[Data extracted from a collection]
§

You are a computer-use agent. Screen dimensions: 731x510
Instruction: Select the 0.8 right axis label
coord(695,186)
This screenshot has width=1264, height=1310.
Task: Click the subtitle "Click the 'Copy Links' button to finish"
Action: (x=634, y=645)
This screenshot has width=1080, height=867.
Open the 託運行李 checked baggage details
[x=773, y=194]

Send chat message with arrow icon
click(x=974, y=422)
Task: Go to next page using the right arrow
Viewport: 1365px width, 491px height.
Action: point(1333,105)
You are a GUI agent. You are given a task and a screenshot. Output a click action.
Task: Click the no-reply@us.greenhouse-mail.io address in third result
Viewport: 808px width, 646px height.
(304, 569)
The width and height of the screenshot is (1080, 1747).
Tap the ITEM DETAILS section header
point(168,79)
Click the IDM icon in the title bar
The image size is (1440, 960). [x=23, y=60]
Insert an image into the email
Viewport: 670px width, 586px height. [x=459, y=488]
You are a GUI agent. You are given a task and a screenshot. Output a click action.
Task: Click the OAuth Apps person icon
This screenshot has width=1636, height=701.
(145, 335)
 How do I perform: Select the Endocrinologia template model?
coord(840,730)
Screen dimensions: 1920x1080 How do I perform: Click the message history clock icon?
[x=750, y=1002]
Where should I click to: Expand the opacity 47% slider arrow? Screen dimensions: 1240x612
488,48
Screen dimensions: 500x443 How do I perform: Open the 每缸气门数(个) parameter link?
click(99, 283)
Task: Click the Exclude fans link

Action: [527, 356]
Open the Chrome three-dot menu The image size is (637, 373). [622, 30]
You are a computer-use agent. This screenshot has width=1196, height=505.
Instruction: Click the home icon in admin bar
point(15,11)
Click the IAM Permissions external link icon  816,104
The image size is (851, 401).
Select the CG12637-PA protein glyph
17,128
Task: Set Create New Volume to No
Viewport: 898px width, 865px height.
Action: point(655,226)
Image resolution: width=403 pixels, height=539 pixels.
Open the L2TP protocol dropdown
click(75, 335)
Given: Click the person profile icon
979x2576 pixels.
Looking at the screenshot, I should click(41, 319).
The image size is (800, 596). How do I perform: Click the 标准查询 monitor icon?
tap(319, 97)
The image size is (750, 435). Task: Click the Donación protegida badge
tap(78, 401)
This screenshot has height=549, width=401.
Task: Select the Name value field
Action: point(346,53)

§

REQUIRED WORK: Search the data above for the word "person" and say how many lines contain it, giving only that number.

OUTPUT BELOW: 2